One of the purposes of Cub Scouts is to learn citizenship. And to learn about that, you need to know the rights and responsibilities of citizens.
I want my boys to grow up to be good citizens, and I'm not sure they can learn that without understanding a citizen's rights and duties.
You can make this requirement a bit more fun for the Scouts by making a “Good Citizen” Scout to show the rights and duties!
I used a roll of white 24″ wide art paper that I had.
I sketched an outline of a Scout onto the paper with pencil so that I could erase as needed. I then went over the image with a black Sharpie.
I drew the face on with markers.
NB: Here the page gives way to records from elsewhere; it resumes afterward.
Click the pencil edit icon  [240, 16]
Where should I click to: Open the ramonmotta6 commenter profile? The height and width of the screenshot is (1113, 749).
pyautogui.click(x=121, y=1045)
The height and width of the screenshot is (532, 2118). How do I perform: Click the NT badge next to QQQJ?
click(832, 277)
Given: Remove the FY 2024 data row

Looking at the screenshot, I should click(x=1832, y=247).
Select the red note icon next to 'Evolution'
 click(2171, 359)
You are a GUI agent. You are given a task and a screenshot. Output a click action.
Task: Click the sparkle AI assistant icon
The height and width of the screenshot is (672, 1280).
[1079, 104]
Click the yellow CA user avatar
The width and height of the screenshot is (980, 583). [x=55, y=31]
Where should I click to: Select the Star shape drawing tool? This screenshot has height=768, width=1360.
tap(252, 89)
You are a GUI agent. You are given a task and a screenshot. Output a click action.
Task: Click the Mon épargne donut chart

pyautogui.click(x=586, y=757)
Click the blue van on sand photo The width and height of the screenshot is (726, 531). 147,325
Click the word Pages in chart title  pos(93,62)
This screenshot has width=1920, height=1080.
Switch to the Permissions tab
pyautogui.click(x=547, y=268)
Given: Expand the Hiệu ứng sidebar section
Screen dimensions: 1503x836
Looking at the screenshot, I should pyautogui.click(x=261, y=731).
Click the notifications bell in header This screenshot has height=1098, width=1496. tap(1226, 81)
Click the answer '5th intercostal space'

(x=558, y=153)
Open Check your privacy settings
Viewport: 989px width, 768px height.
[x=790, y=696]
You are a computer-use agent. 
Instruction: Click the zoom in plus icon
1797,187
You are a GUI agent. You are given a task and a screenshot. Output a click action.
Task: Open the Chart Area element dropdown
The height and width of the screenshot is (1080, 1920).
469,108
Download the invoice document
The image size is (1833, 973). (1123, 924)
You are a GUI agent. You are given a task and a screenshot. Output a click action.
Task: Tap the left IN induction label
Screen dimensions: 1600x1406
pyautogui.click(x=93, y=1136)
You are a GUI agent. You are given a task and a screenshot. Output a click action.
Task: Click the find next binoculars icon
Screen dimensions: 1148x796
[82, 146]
As you can see, I'm not an artist! 🙂
I colored the cap and taped it on the head.
You can download a copy of the cap at the bottom of this post.
At this point, you can use your Good Citizen Scout as is or you can cut them out.
If you decide to cut it out and you have access to a large laminator, you can laminate them to make it a bit more sturdy.
During your meeting, give the Scouts several blank sticky notes of two different colors.
Ask them to write the rights of a good citizen on one color note and duties of a citizen on the other color.
You may need to prompt them, so here is a list to start the conversation:
Rights of a Citizen
- Freedom to express yourself
- Freedom to worship as you wish
- Right to a prompt, fair trial by jury
- Right to vote in elections for public officials
- Right to apply for federal employment requiring U.S. citizenship
- Right to run for elected office
- Freedom to pursue “life, liberty, and the pursuit of happiness”
Duties of a Citizen
- Support and defend the Constitution
- Stay informed of the issues affecting your community
- Participate in the democratic process
- Respect and obey federal, state, and local laws
- Respect the rights, beliefs, and opinions of others
- Participate in your local community
- Pay income and other taxes honestly, and on time, to federal, state, and local authorities
- Serve on a jury when called upon
- Defend the country if the need should arise
Have the Scouts stick their notes to the Good Citizen Scout. You could even have them give an example of a time when they demonstrated the trait they wrote.
What other ways will you use your Good Citizen Scout?